**What you have to do**
Nothing should be left out: output all of the entries exactly.

─── Dataset records

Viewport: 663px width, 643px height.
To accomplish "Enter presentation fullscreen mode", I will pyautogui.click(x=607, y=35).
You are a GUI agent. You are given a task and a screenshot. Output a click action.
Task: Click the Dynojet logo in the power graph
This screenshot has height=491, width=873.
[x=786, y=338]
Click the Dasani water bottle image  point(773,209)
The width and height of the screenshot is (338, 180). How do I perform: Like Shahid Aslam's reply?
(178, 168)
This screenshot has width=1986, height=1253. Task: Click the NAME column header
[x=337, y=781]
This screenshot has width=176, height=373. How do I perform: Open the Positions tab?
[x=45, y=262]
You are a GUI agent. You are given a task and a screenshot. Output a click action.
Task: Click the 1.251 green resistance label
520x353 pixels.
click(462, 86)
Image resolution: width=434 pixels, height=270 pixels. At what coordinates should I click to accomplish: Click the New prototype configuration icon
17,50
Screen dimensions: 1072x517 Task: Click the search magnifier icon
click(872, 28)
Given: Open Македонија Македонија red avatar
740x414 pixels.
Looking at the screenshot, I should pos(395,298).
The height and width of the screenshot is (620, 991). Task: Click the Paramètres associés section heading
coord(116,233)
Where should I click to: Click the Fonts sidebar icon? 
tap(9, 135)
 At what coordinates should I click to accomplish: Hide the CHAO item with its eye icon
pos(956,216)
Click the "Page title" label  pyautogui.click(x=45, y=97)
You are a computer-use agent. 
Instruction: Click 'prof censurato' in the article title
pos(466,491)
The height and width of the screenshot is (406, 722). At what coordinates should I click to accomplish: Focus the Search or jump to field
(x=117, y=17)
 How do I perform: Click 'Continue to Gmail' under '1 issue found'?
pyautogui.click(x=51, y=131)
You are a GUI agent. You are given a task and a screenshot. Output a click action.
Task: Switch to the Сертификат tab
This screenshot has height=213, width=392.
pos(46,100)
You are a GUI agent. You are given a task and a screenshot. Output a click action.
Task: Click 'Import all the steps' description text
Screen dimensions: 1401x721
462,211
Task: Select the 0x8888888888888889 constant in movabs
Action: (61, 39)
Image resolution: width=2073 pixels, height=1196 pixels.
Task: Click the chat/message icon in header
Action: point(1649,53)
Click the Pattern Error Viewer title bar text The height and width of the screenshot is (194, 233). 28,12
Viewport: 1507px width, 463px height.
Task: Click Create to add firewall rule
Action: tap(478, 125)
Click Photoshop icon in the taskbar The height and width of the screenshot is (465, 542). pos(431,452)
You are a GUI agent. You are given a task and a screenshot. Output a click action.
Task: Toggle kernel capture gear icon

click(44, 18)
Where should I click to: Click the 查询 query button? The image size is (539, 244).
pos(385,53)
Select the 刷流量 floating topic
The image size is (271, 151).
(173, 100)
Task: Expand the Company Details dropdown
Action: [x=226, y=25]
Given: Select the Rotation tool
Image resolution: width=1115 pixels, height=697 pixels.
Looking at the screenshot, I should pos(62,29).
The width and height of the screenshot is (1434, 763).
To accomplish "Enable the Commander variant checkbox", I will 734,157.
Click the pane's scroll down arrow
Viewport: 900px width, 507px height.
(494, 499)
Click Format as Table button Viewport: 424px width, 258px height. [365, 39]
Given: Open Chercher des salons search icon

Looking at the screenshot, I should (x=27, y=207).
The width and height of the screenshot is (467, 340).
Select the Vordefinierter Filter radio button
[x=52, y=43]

──────

**Solution to this problem**
Viewport: 663px width, 643px height.
To accomplish "Enter presentation fullscreen mode", I will pyautogui.click(x=607, y=35).
You are a GUI agent. You are given a task and a screenshot. Output a click action.
Task: Click the Dynojet logo in the power graph
This screenshot has height=491, width=873.
[x=786, y=338]
Click the Dasani water bottle image  point(773,209)
The width and height of the screenshot is (338, 180). How do I perform: Like Shahid Aslam's reply?
(178, 168)
This screenshot has width=1986, height=1253. Task: Click the NAME column header
[x=337, y=781]
This screenshot has width=176, height=373. How do I perform: Open the Positions tab?
[x=45, y=262]
You are a GUI agent. You are given a task and a screenshot. Output a click action.
Task: Click the 1.251 green resistance label
520x353 pixels.
click(462, 86)
Image resolution: width=434 pixels, height=270 pixels. At what coordinates should I click to accomplish: Click the New prototype configuration icon
17,50
Screen dimensions: 1072x517 Task: Click the search magnifier icon
click(872, 28)
Given: Open Македонија Македонија red avatar
740x414 pixels.
Looking at the screenshot, I should pos(395,298).
The height and width of the screenshot is (620, 991). Task: Click the Paramètres associés section heading
coord(116,233)
Where should I click to: Click the Fonts sidebar icon? 
tap(9, 135)
 At what coordinates should I click to accomplish: Hide the CHAO item with its eye icon
pos(956,216)
Click the "Page title" label  pyautogui.click(x=45, y=97)
You are a computer-use agent. 
Instruction: Click 'prof censurato' in the article title
pos(466,491)
The height and width of the screenshot is (406, 722). At what coordinates should I click to accomplish: Focus the Search or jump to field
(x=117, y=17)
 How do I perform: Click 'Continue to Gmail' under '1 issue found'?
pyautogui.click(x=51, y=131)
You are a GUI agent. You are given a task and a screenshot. Output a click action.
Task: Switch to the Сертификат tab
This screenshot has height=213, width=392.
pos(46,100)
You are a GUI agent. You are given a task and a screenshot. Output a click action.
Task: Click 'Import all the steps' description text
Screen dimensions: 1401x721
462,211
Task: Select the 0x8888888888888889 constant in movabs
Action: (61, 39)
Image resolution: width=2073 pixels, height=1196 pixels.
Task: Click the chat/message icon in header
Action: point(1649,53)
Click the Pattern Error Viewer title bar text The height and width of the screenshot is (194, 233). 28,12
Viewport: 1507px width, 463px height.
Task: Click Create to add firewall rule
Action: tap(478, 125)
Click Photoshop icon in the taskbar The height and width of the screenshot is (465, 542). pos(431,452)
You are a GUI agent. You are given a task and a screenshot. Output a click action.
Task: Toggle kernel capture gear icon

click(44, 18)
Where should I click to: Click the 查询 query button? The image size is (539, 244).
pos(385,53)
Select the 刷流量 floating topic
The image size is (271, 151).
(173, 100)
Task: Expand the Company Details dropdown
Action: [x=226, y=25]
Given: Select the Rotation tool
Image resolution: width=1115 pixels, height=697 pixels.
Looking at the screenshot, I should pos(62,29).
The width and height of the screenshot is (1434, 763).
To accomplish "Enable the Commander variant checkbox", I will 734,157.
Click the pane's scroll down arrow
Viewport: 900px width, 507px height.
(494, 499)
Click Format as Table button Viewport: 424px width, 258px height. [365, 39]
Given: Open Chercher des salons search icon

Looking at the screenshot, I should (x=27, y=207).
The width and height of the screenshot is (467, 340).
Select the Vordefinierter Filter radio button
[x=52, y=43]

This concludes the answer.